Ketegangan ini meningkat setelah Trump pada Jumat lalu mengumumkan bahwa AS akan menaikkan tarif hingga dua kali lipat terhadap seluruh barang impor asal China sebagai tanggapan atas kebijakan pembatasan ekspor mineral tanah jarang yang diberlakukan Beijing pada 9 Oktober. China membela kebijakan tersebut sebagai langkah yang sah menurut hukum internasional. Pemerintah menegaskan bahwa pembatasan tersebut tidak dimaksudkan sebagai larangan total, melainkan sebagai regulasi perizinan ekspor untuk memastikan penggunaan mineral strategis itu secara bertanggung jawab.
“Langkah ini diperlukan untuk menjaga perdamaian global dan stabilitas regional di tengah meningkatnya kekhawatiran keamanan internasional,” kata juru bicara Kementerian Perdagangan China seperti dikutip dari The Telegraph.
Kebijakan ekspor baru ini mencakup pembatasan terhadap penambangan, pemrosesan, serta transfer teknologi produksi mineral tanah jarang ke luar negeri. Pihak asing yang menggunakan bahan baku atau teknologi China dalam sektor ini diwajibkan mengajukan izin ekspor resmi kepada otoritas terkait.
Beijing juga menolak tuduhan Trump bahwa kebijakan ini merupakan bentuk penyanderaan rantai pasok global. China menegaskan bahwa kontrol tersebut merupakan hak kedaulatan ekonomi dan bertujuan untuk mencegah penyalahgunaan material strategis dalam produksi militer atau teknologi sensitif.
Trump sebelumnya menuduh China menggunakan kebijakan ekspor mineral sebagai “senjata ekonomi” untuk menekan industri AS. Ia menyebut langkah Beijing sebagai upaya untuk “menggenggam leher dunia” di sektor teknologi dan pertahanan.
China saat ini menguasai sekitar 90 persen kapasitas penyulingan mineral tanah jarang di dunia, memberikan posisi tawar yang besar dalam rantai pasok global. Material ini digunakan dalam pembuatan komponen penting seperti ponsel, kendaraan listrik, hingga radar militer.

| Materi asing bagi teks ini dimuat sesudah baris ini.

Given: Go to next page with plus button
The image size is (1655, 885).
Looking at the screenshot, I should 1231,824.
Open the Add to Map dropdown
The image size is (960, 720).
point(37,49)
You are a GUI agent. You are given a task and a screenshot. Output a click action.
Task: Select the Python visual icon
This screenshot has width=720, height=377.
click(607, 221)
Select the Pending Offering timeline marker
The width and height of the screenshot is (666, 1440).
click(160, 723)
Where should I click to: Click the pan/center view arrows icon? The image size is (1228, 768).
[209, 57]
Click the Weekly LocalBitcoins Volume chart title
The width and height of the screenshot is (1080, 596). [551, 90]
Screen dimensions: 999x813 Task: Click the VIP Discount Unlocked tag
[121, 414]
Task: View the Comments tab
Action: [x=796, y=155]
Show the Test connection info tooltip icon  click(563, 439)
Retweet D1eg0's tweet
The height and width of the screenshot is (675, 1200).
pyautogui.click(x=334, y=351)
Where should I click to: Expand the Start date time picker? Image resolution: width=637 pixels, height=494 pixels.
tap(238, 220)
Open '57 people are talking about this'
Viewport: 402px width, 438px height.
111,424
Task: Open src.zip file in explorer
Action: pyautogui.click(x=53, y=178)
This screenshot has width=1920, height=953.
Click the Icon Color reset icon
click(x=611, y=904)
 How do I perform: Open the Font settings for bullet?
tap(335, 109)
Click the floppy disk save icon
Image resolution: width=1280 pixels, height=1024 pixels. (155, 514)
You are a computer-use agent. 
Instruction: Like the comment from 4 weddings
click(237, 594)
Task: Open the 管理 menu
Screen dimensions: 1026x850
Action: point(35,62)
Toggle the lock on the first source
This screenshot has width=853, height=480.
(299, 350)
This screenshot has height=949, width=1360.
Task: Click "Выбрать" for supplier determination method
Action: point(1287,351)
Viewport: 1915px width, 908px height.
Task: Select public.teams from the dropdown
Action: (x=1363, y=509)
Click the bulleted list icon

Kementerian Luar Negeri China menambahkan bahwa solusi terbaik untuk meredakan ketegangan adalah melalui perundingan yang setara dan saling menghormati. "Kami mendesak pihak AS untuk menyelesaikan perbedaan ekonomi dan perdagangan melalui dialog, bukan ancaman," ujar juru bicara kementerian tersebut.
Ketegangan ini juga berpotensi menggagalkan rencana pertemuan antara Presiden Trump dan Presiden Xi Jinping yang dijadwalkan berlangsung akhir Oktober mendatang. Pengamat menilai situasi ini dapat memicu babak baru perang dagang yang berdampak luas terhadap pasar global.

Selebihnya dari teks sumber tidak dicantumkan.